Il mio post si potrebbe fermare qui. Voglio solo aggiungere il racconto di cosa vivo io come parrocchiana e come servitrice di alcune delle realtà parrocchiali della mia chiesa di Napoli. La società complessa nella quale viviamo ci porta a vivere la nostra vita in spazi più ampi di quelli del nostro territorio parrocchiale, quindi, di conseguenza, la nostra vita spirituale, sacramentale e ministeriale si svolge in parrocchie e luoghi diversi. Questo vuol dire che io amo tante realtà che, nei miei 45 anni, sono state significative per il mio rapporto con il Signore e il servizio alla sua chiesa. Ampliamo, soprattutto oggi che stiamo imparando a riflettere in forma sinodale e a dialogare come fratelli con altre religioni, il nostro concetto di comunione tra parrocchie! Naturalmente questo ampliamento del cuore vale per i fedeli come per i pastori! A me è mancata tanto, soprattutto negli anni della mia giovinezza l'accoglienza vera. Sì, mi accoglievano quelli del gruppo di cui facevo parte, con tutti i limiti del caso, ma, non mi sono mai sentita veramente accolta: io ero (forse sono) difficile, ho bisogno di criticare in maniera diretta, di vivere pars destruens e pars construens di una realtà. In pratica, o l'accoglienza era solo formale, con le facce da immaginetta, per capirci, o era gelida compresenza. Il futuro delle nostre parrocchie è nella novità: ascoltiamo tutti...anche chi è scomodo come me!

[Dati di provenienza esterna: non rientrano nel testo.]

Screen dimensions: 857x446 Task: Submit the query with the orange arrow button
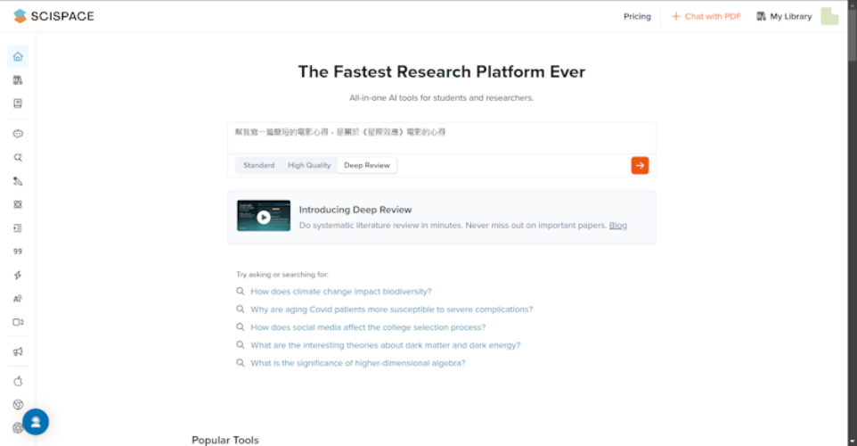point(640,165)
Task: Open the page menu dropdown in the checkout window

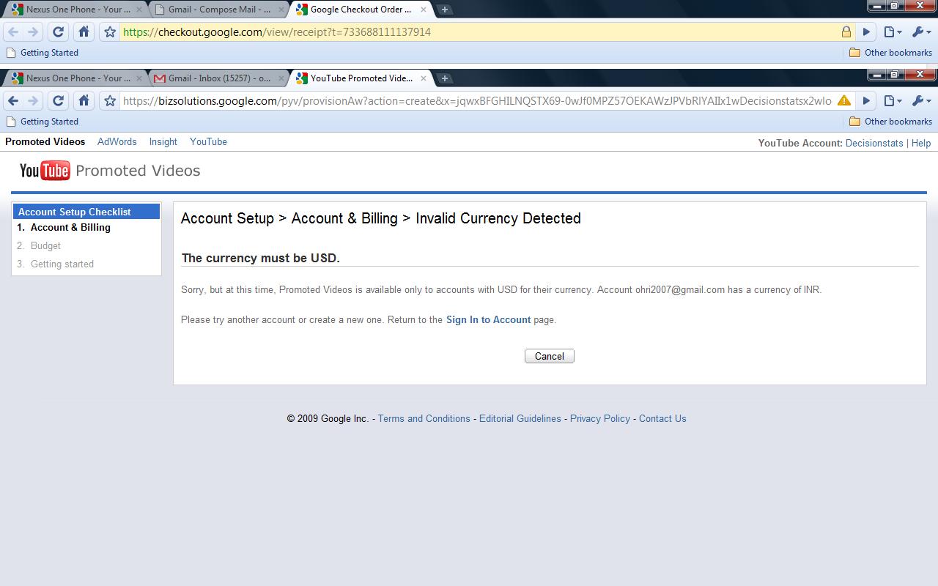Action: 892,32
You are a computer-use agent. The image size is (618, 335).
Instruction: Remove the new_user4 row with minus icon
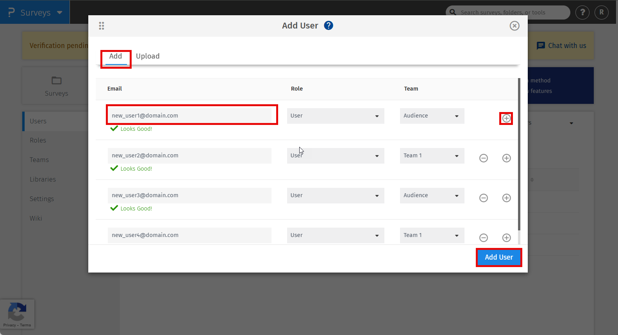click(x=484, y=238)
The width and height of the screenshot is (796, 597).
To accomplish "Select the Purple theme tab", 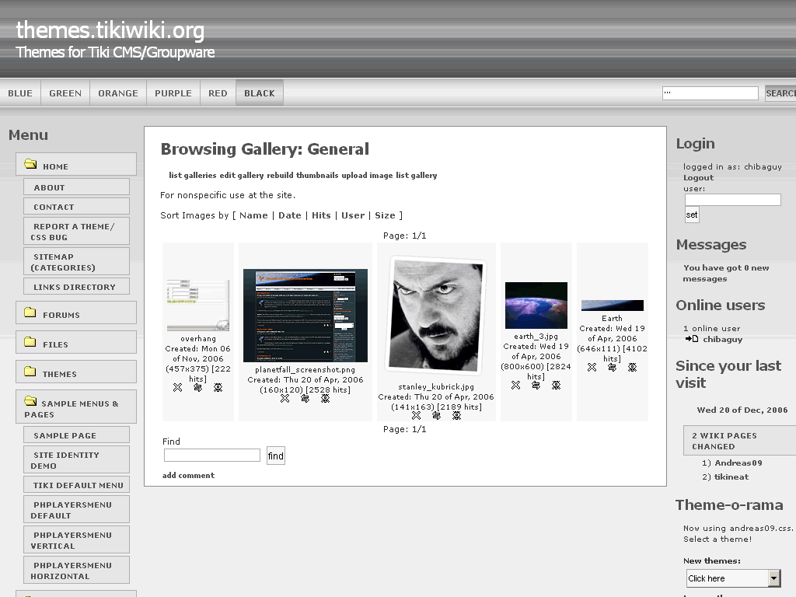I will click(x=173, y=93).
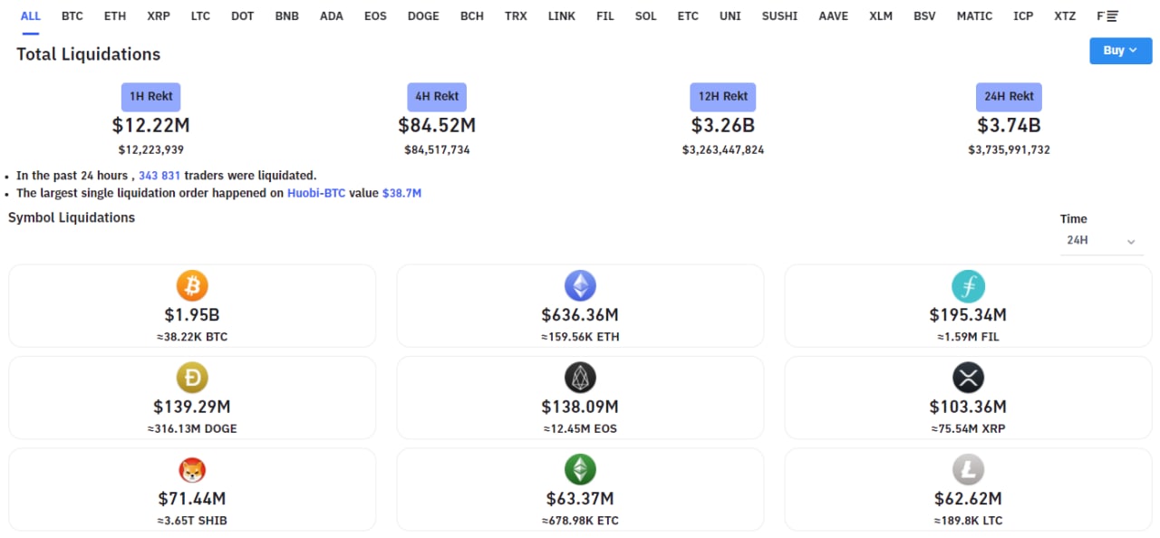
Task: Click the Shiba Inu coin icon
Action: coord(192,470)
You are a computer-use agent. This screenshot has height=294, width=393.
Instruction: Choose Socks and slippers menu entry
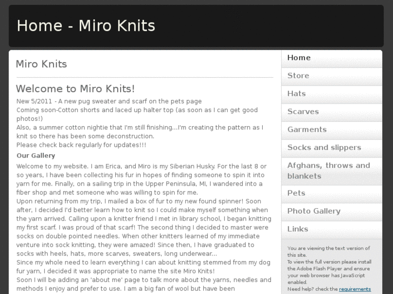click(x=324, y=147)
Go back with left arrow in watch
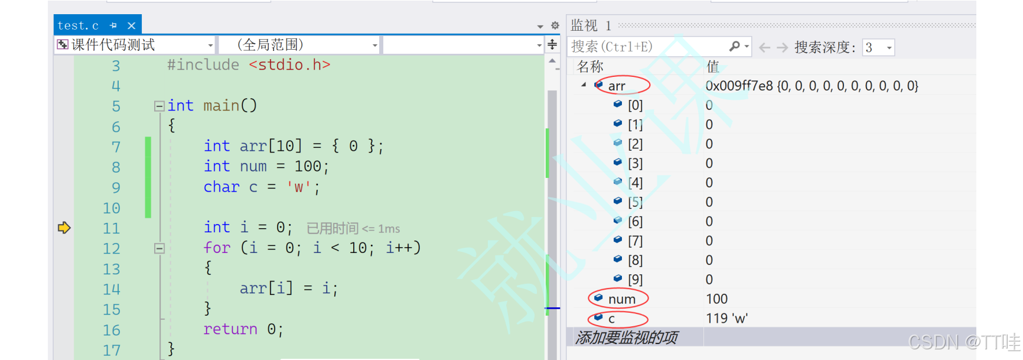Viewport: 1023px width, 360px height. pyautogui.click(x=764, y=47)
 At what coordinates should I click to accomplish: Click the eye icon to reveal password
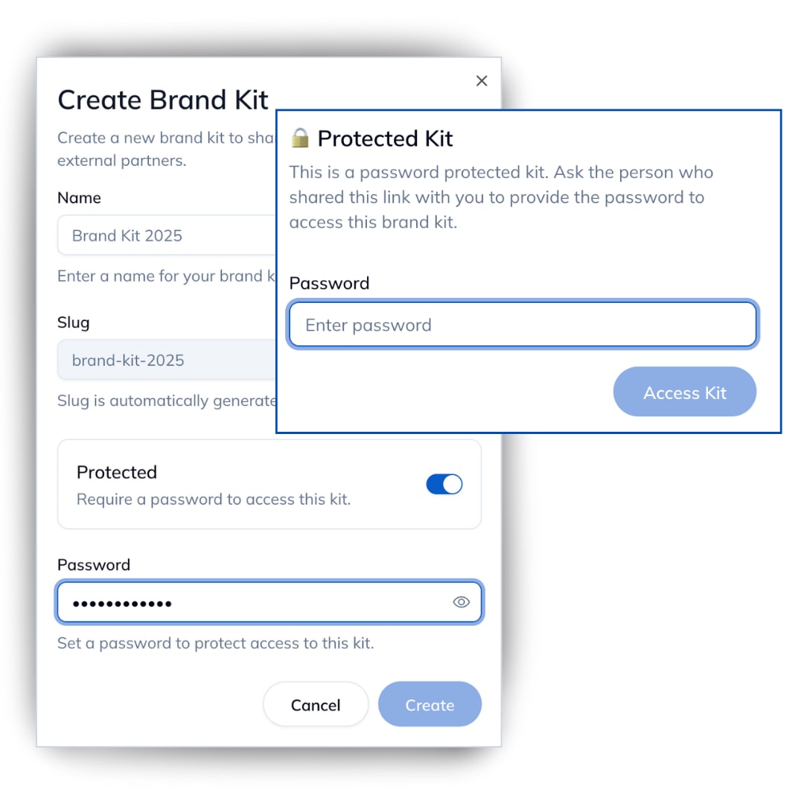[462, 602]
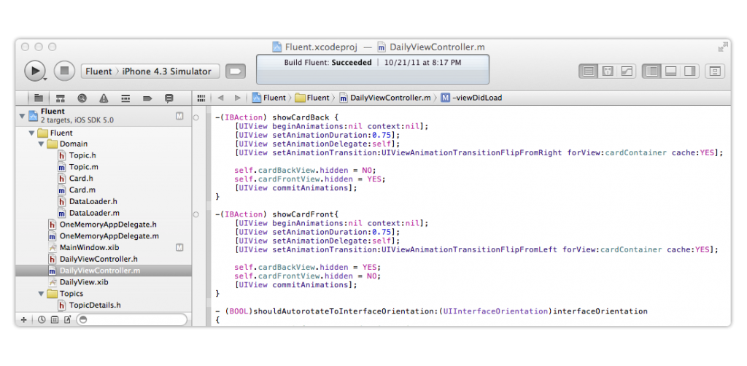Open the Log navigator speech bubble icon
This screenshot has height=366, width=747.
click(x=169, y=98)
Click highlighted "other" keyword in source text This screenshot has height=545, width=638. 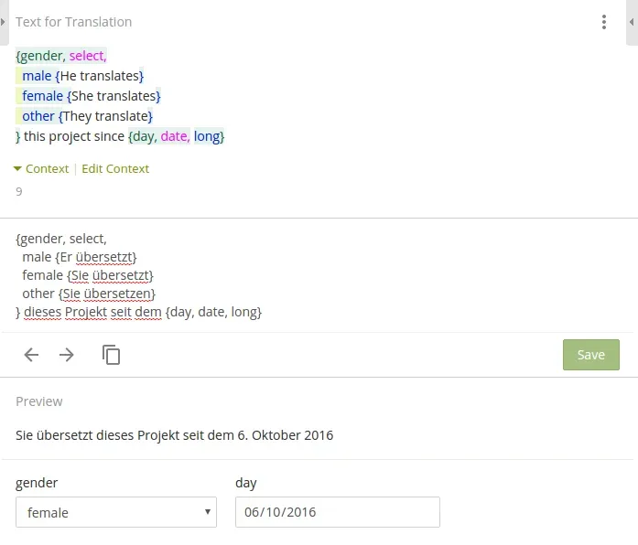pyautogui.click(x=38, y=116)
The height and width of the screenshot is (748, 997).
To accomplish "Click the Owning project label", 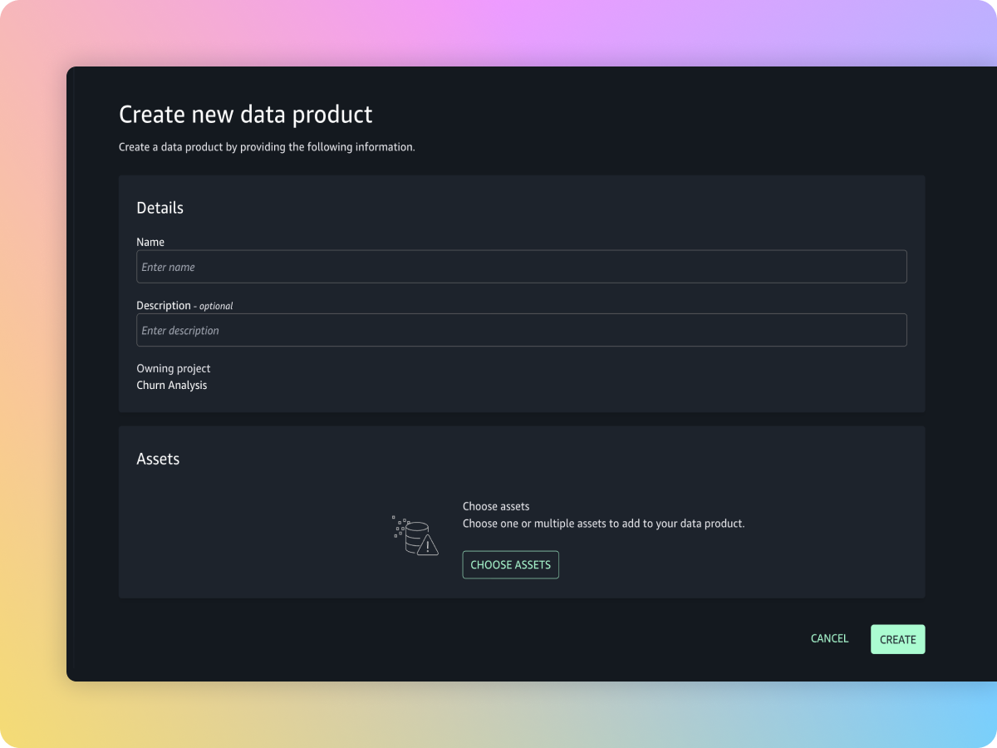I will [x=173, y=368].
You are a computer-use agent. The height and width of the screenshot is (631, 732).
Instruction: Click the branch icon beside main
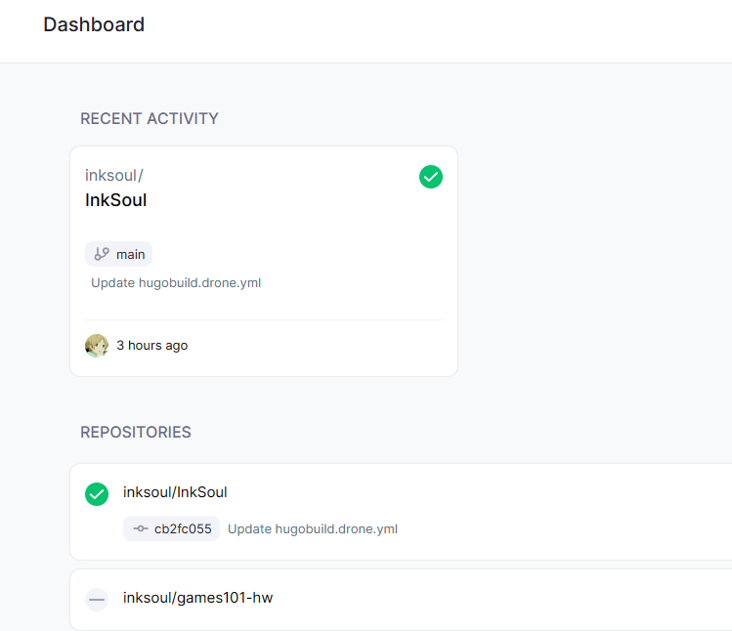point(102,254)
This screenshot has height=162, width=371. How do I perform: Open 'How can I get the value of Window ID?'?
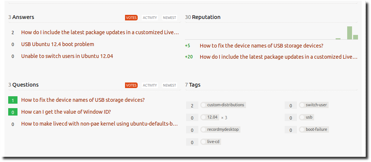(x=66, y=112)
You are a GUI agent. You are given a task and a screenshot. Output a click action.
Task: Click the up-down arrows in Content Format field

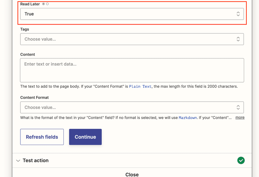click(x=238, y=107)
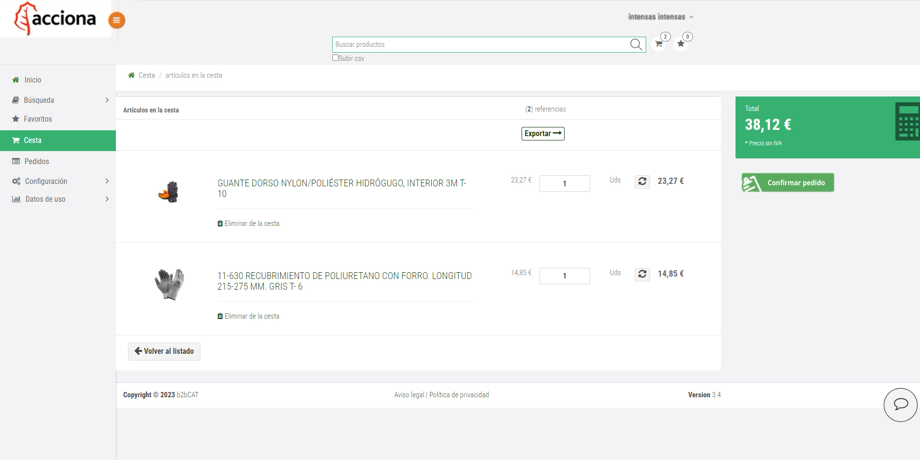Click the search magnifier icon

coord(636,44)
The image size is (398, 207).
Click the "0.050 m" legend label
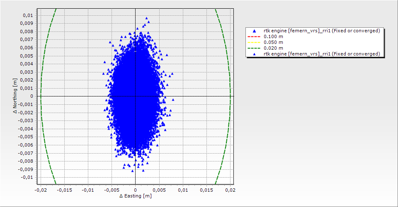click(x=274, y=42)
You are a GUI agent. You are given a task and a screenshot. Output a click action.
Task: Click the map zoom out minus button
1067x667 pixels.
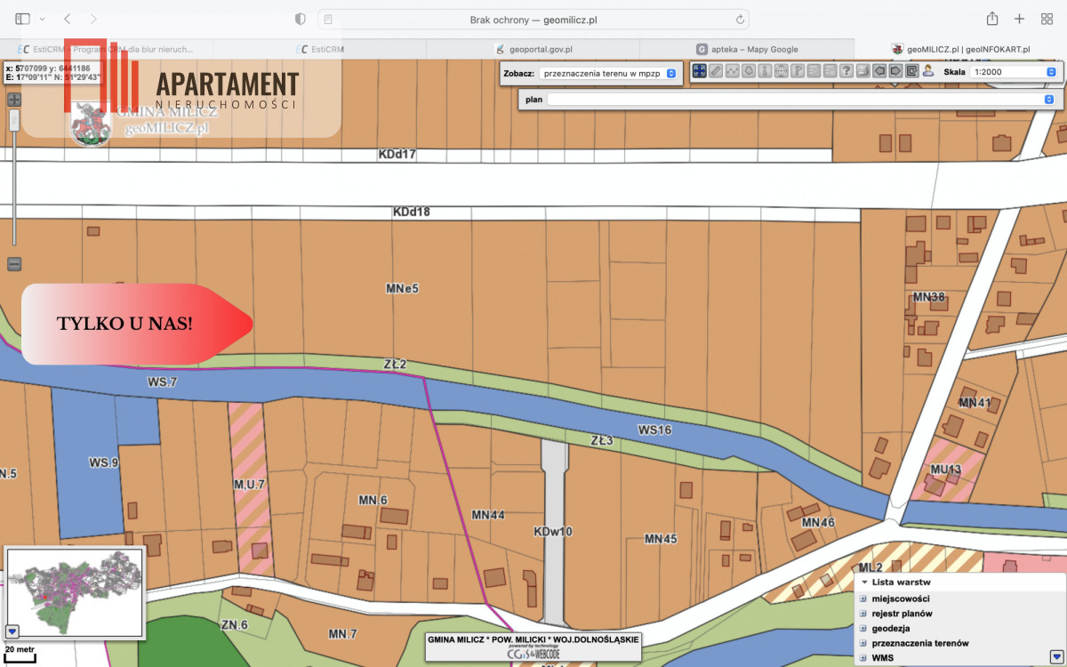point(13,264)
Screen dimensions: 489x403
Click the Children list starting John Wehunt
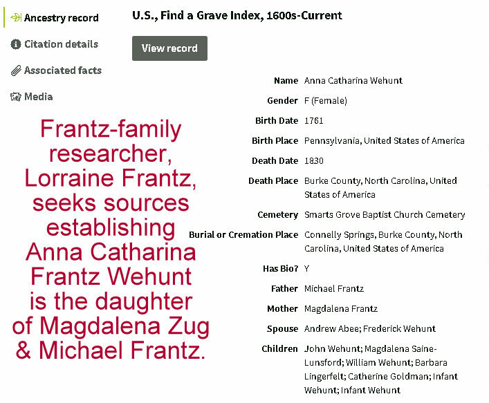click(380, 370)
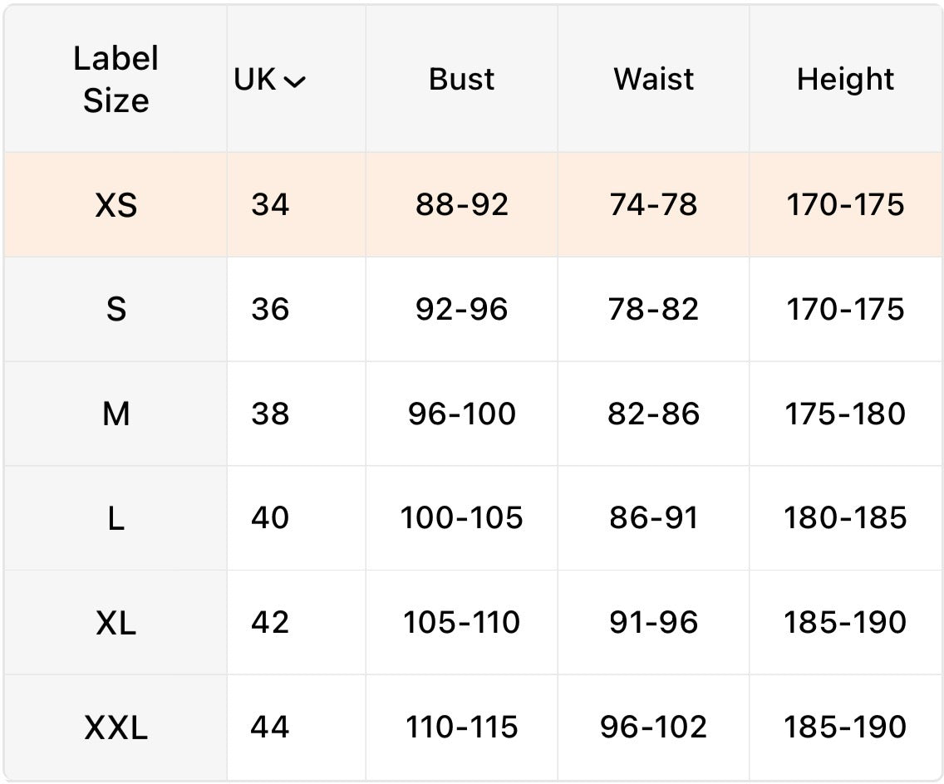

A me piace tanto che la parrocchia si prenda cura delle fragilità. Attenzione, però, non dal gradino alto del pietismo travestito da carità. Di noi che siamo fragili, di tutti. Dal pastore all'ultimo battezzato di ieri. Una volta, p. Tardif raccontava dell'inizio del suo ministero di guarigione e di come aveva costituito la sua equipe. Chiese a tutti nella sua parrocchia di partecipare a questo ministero. Si presentarono gli ammalati e i feriti! Come ammiro Pietro che guariva persone con la sua ombra, ma che non ha mai nascosto alla chiesa di essere stato uno dei due traditori. Mostriamoci fragili, condividiamo le nostre fragilità, lasciamoci guarire tutti dalla comunità senza vergogna!
Così siamo noi fragili per i fragili, perchè Gesù si prenda cura di tutti. Mi fermo, altrimenti facciamo notte... Maranathà, vieni Signore!